Vorliegender Text:
Allgemeiner Hinweis: Was bei der Lektüre von Wortlautartikeln der Lehramtstexte zu beachten ist


Die Haltung des Papstes angesichts der Leiden des Krieges

1 Als Wir ganz ohne Unser Verdienst berufen wurden, dem überaus milden Papst Pius X., dessen heiligmäßiges und wohltätiges Leben durch den Schmerz über den kurz zuvor ausgebrochenen brudermörderischen Krieg verkürzt worden war, auf dem Apostolischen Thron zu folgen, empfanden auch Wir beim erschütternden Anblick der blutüberströmten Schlachtfelder die Qual eines Vaters, dessen Haus nach einem wütenden Orkan zerstört und menschenleer ist. Wir dachten mit unaussprechlichem Schmerz an Unsere jungen Söhne, die zu Tausenden vom Tod niedergemäht wurden. Wir hörten in Unserem Herzen, das die Liebe Christi geweitet hat, alle die Klagen der Mütter und der vor der Zeit zu Witwen gewordenen jungen Frauen und all das untröstliche Weinen der Kinder, die zu früh die väterliche Führung entbehren müssen. In Unserem Geist, der die bebende Angst zahlloser Familien mitempfand und der tief durchdrungen war von der gebieterischen Pflicht Unseres hohen Amtes des Friedens und der Liebe, die Uns in dieser traurigen Zeit übertragen wurde, fassten Wir sogleich den festen Entschluss, Unsere ganze Arbeit und Kraft in den Dienst der Versöhnung der kriegführenden Völker zu stellen, und Wir haben dies in feierlicher Form dem göttlichen Erlöser gelobt, der um den Preis seines Blutes alle Menschen zu Brüdern machen wollte.

Aufgabe: Schreiben Sie den Text über die Haltung des Papstes angesichts der Kriegsleiden im Anschluss an seinen letzten Satz weiter. Die anschließenden Daten stammen aus einer anderen Quelle.

Datensätze zu Text und Verweisen auf Elemente:
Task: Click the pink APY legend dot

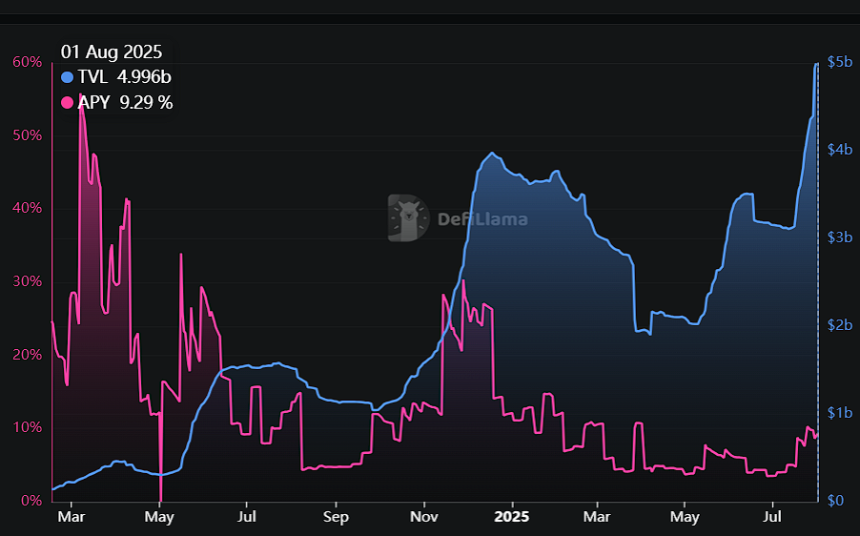Action: (67, 103)
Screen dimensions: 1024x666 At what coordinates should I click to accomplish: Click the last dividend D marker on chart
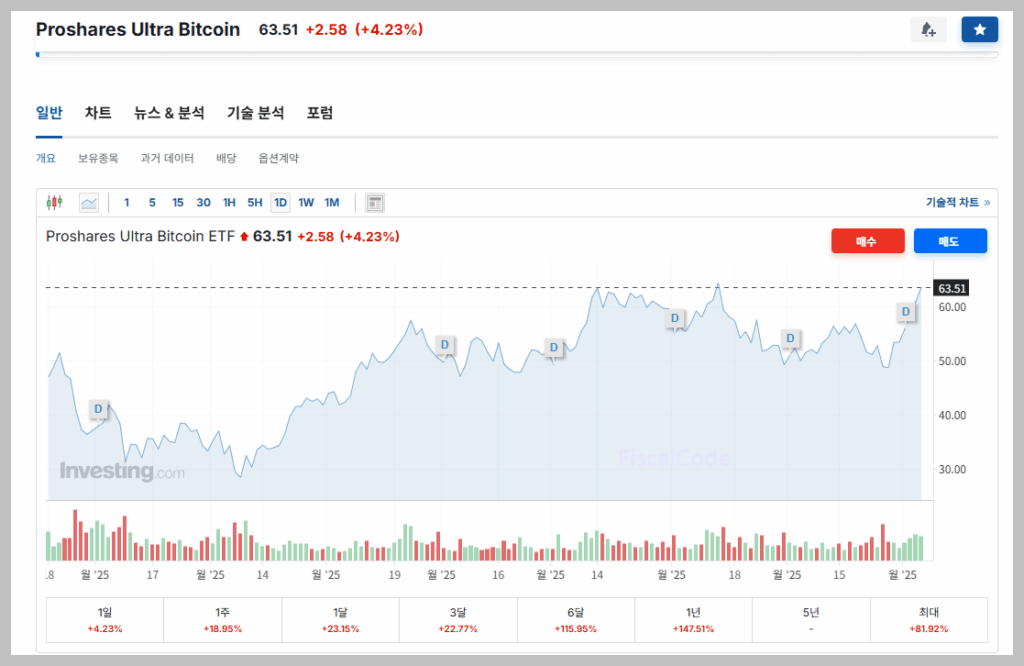(906, 312)
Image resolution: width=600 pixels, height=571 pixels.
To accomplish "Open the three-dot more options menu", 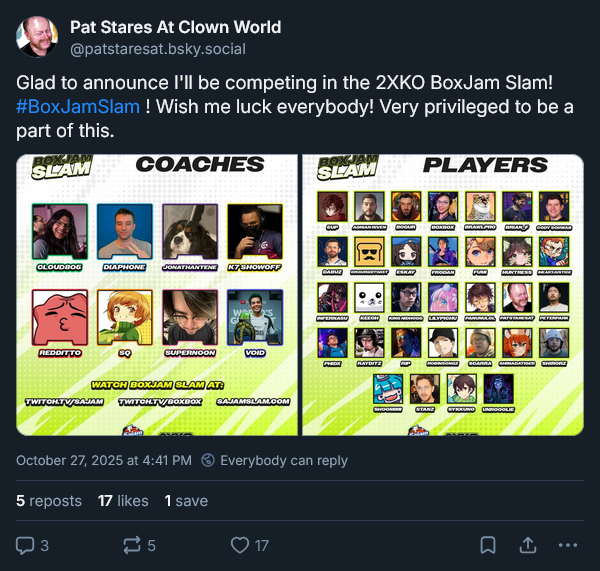I will (x=568, y=545).
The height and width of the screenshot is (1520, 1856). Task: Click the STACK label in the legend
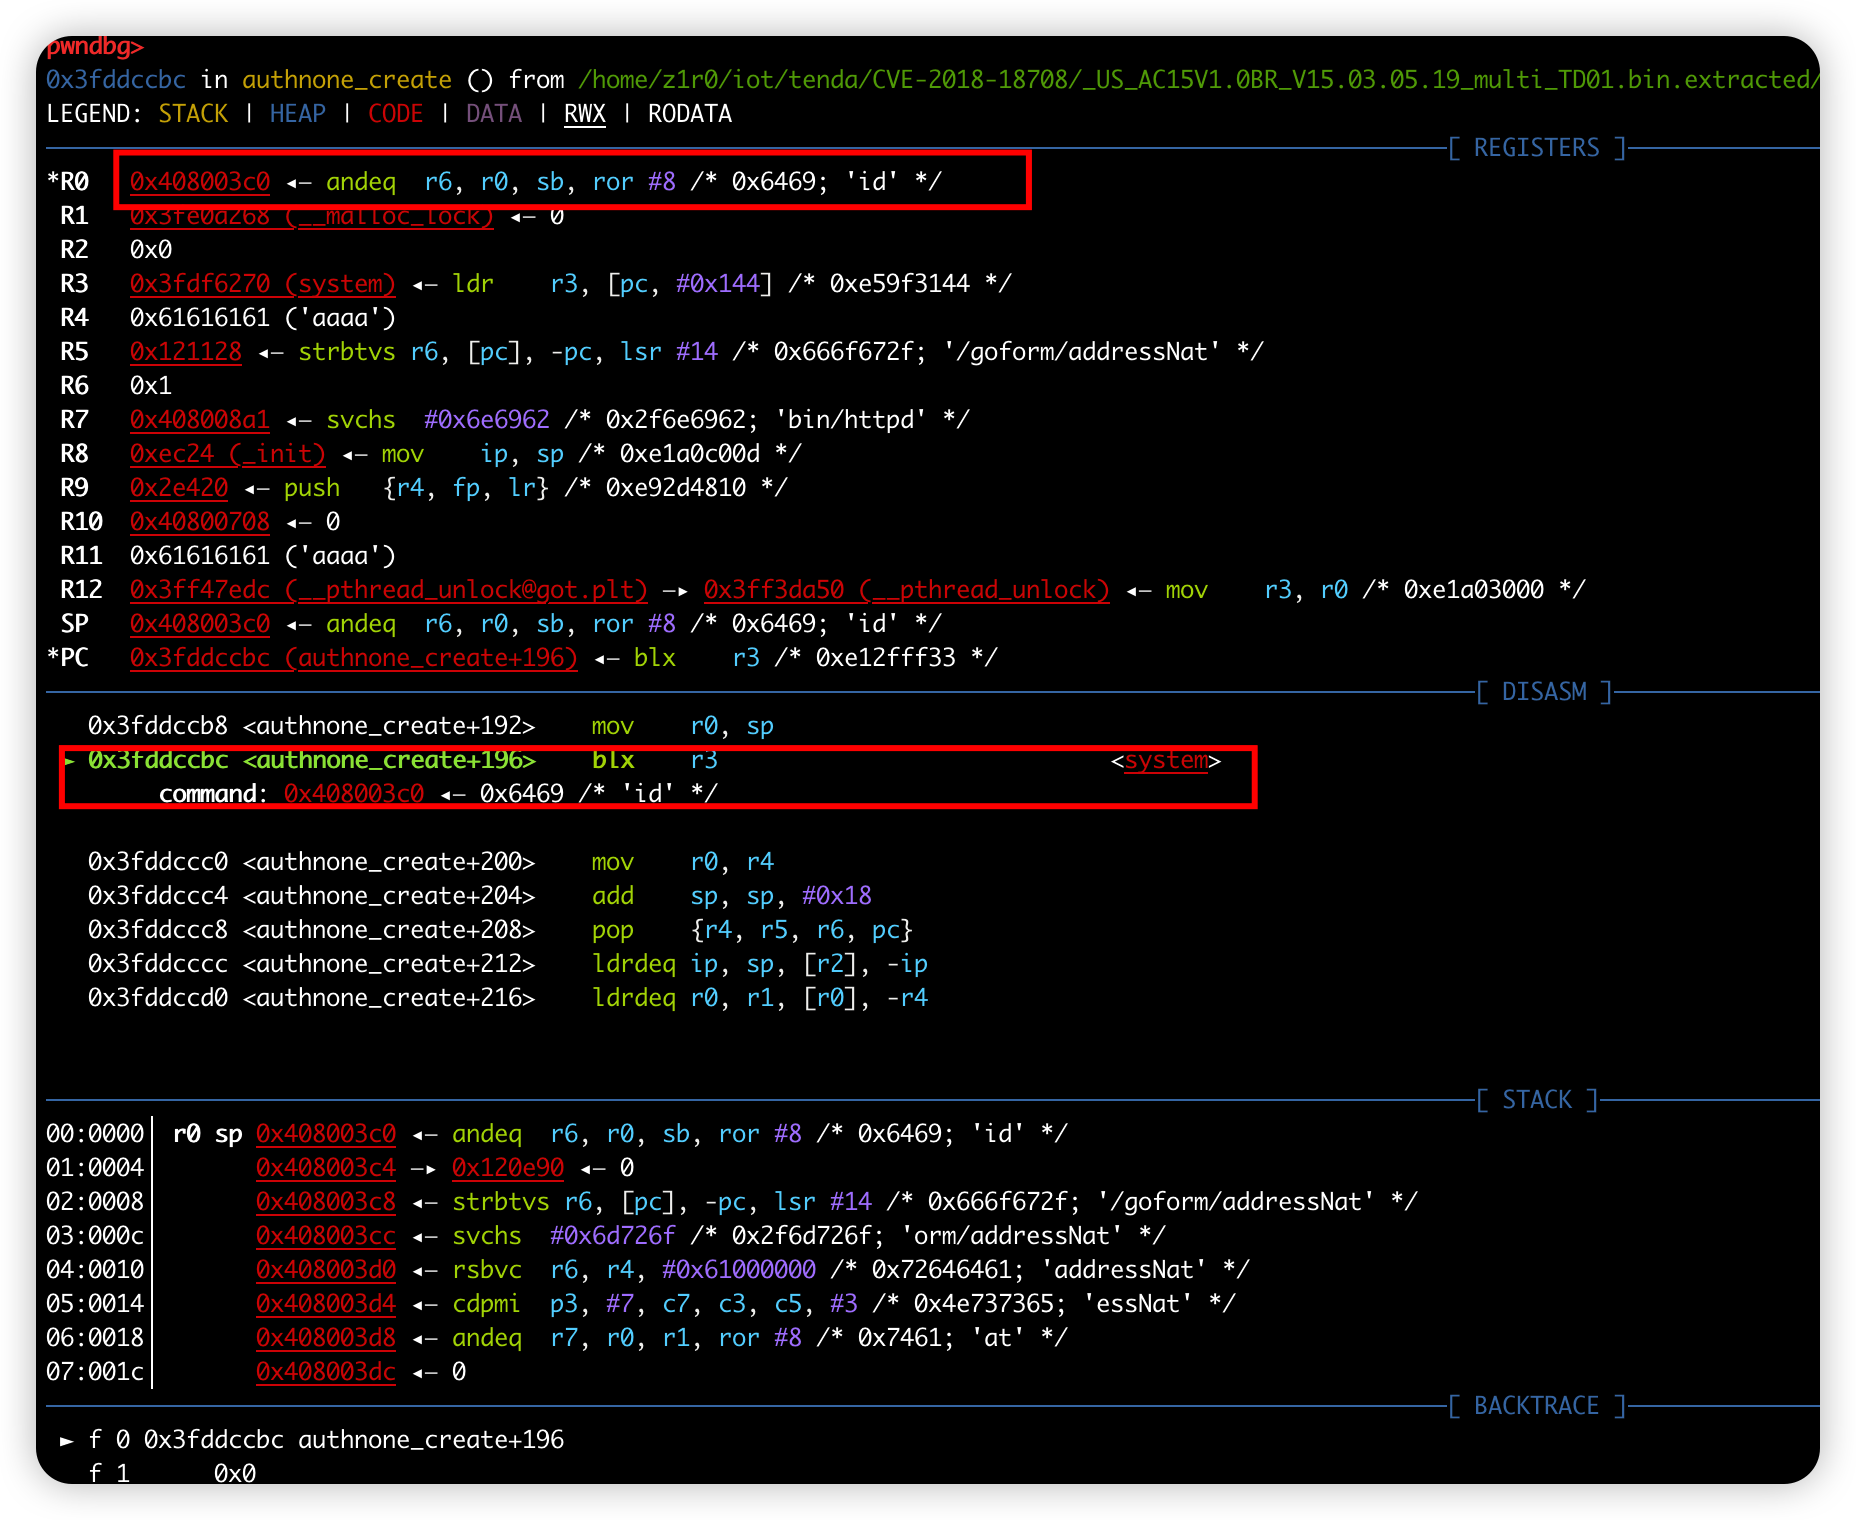[193, 114]
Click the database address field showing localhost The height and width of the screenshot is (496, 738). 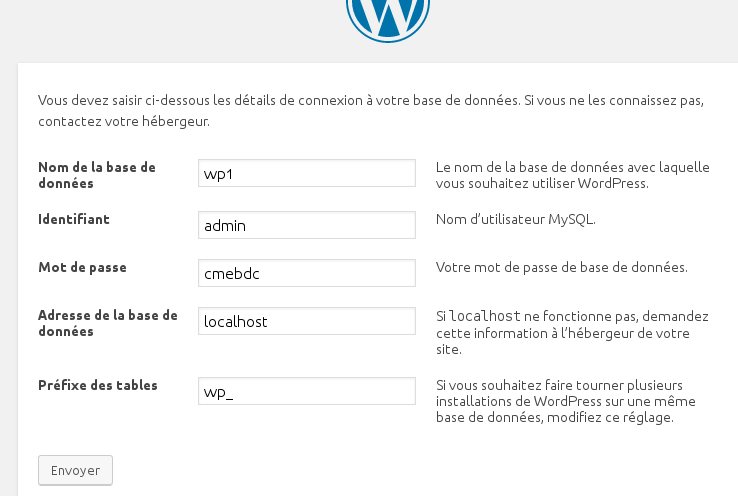[x=307, y=321]
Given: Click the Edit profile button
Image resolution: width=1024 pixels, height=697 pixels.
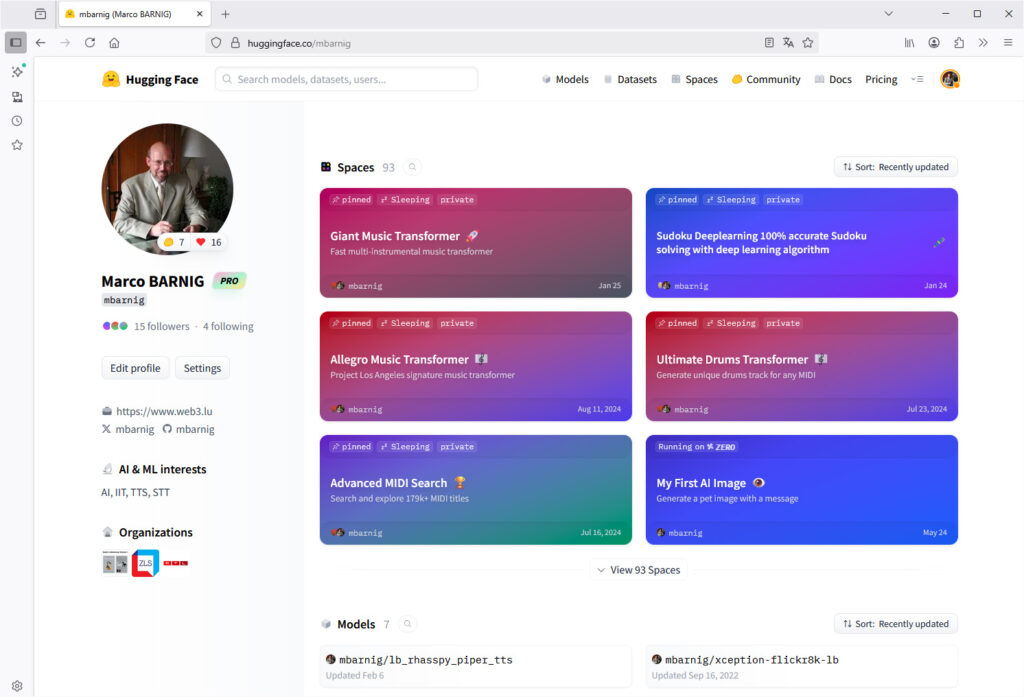Looking at the screenshot, I should (135, 368).
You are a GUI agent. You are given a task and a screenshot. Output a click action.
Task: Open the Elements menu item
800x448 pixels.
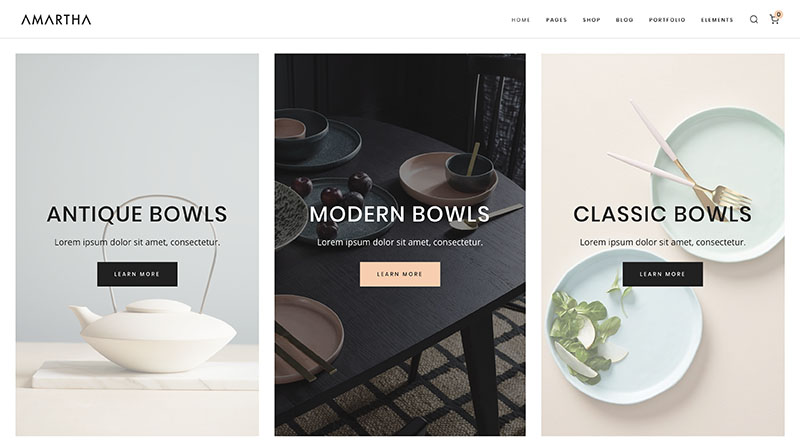pyautogui.click(x=717, y=20)
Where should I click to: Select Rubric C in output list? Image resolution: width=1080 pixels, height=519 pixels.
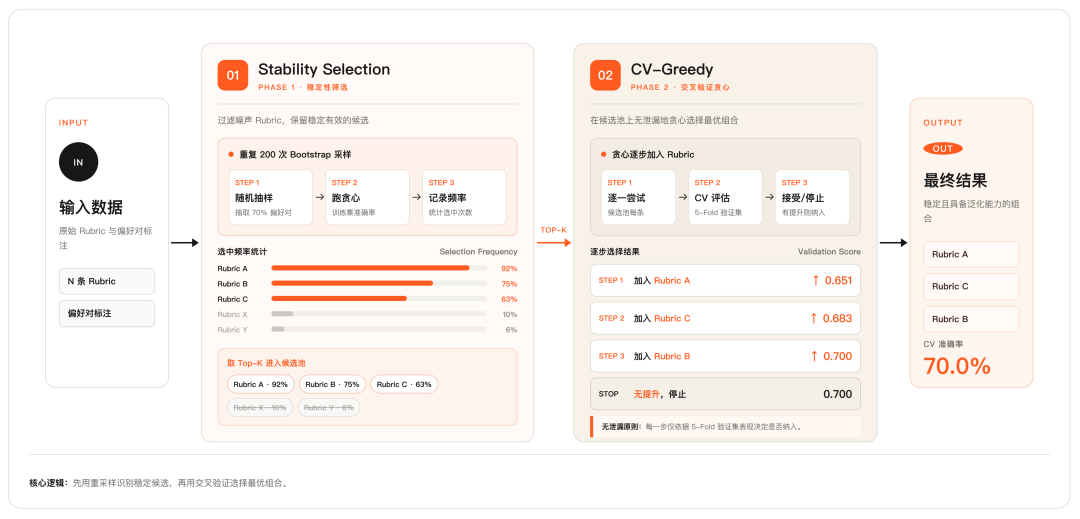point(971,286)
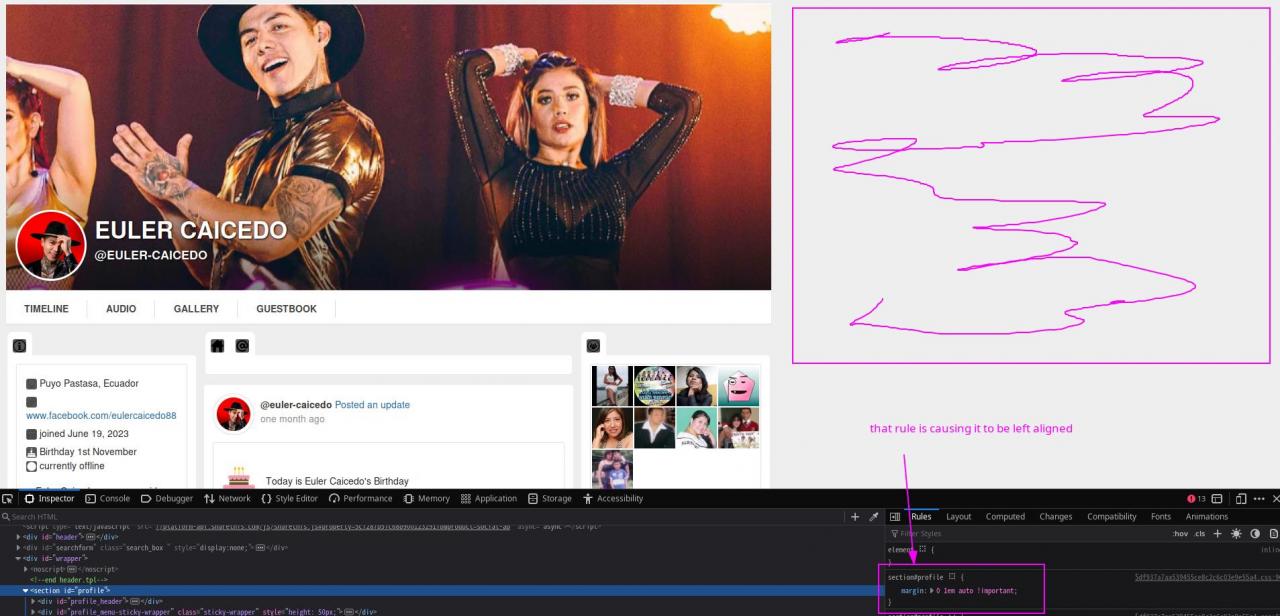Open the Computed styles tab
The image size is (1280, 616).
pyautogui.click(x=1005, y=516)
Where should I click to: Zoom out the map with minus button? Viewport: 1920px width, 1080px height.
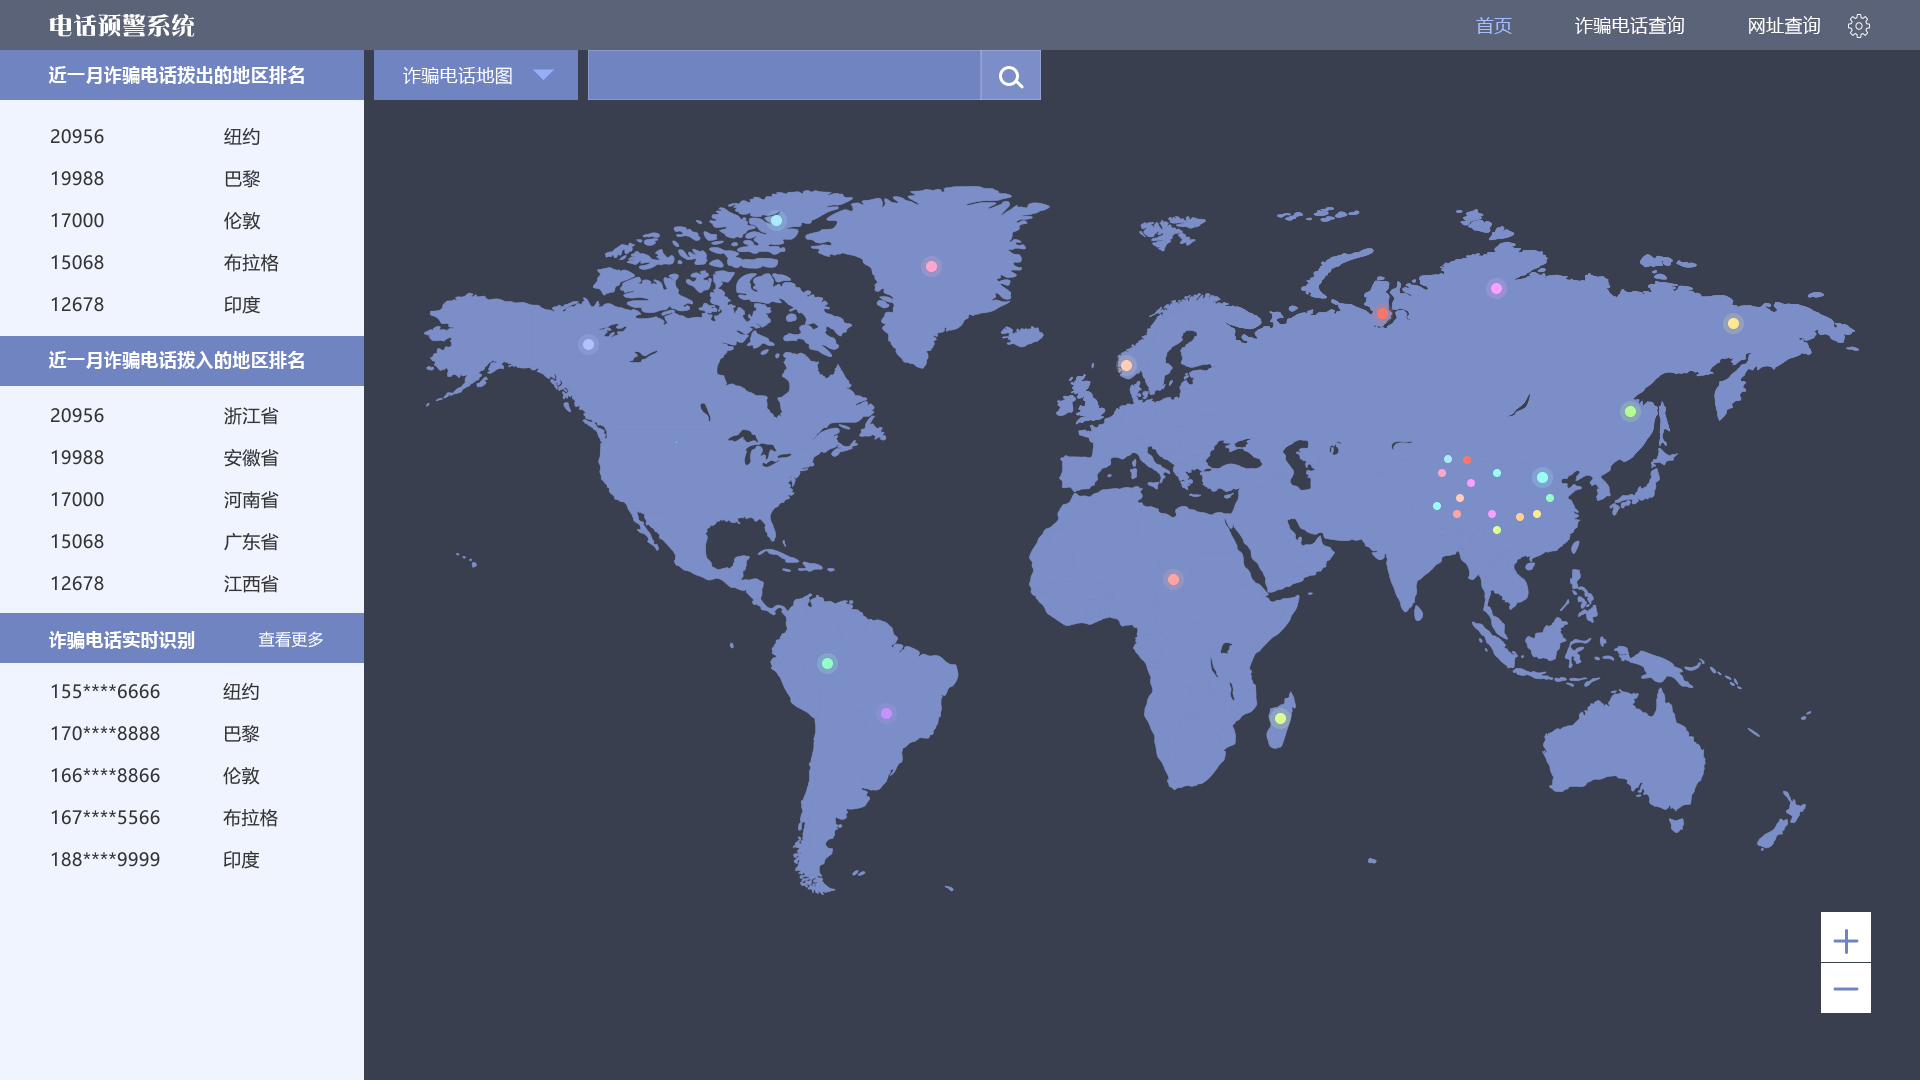point(1845,989)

Lösung:
Die Missachtung des päpstlichen Rates

2 Worte des Friedens und der Liebe waren die ersten Worte, die Wir als Oberhirte der Seelen an die Völker und ihre Lenker richteten. Aber Unser Rat, der liebevoll und eindringlich war wie derjenige eines Vaters und Freundes, blieb ungehört! Es hat Unseren Schmerz vermehrt, aber es hat Unseren Entschluss nicht erschüttert; Wir wandten Uns deshalb vertrauensvoll dem Allmächtigen zu, der die Geister und die Herzen sowohl der Untertanen als auch der Könige in seinen Händen hält, und erflehten von ihm das Ende dieser furchtbaren Geißel. Wir wünschten, dass alle Gläubigen sich Unserem inständigen, demütigen Gebet anschlössen und, um es wirkungsvoller zu machen, ordneten Wir an, dass es von den Werken christlicher Buße begleitet würde. Aber heute, am traurigen Jahrestag des Ausbruchs dieses furchtbaren Konfliktes, steigt aus Unserem Herzen noch dringlicher der Wunsch nach einem baldigen Ende des Krieges auf, noch lauter der väterliche Ruf nach Frieden. Möge dieser Ruf den furchterregenden Waffenlärm übertönen, die kriegführenden Völker und ihre Staatsoberhäupter erreichen und die einen wie die anderen zu einem milderen und friedlicheren Entschluss bewegen.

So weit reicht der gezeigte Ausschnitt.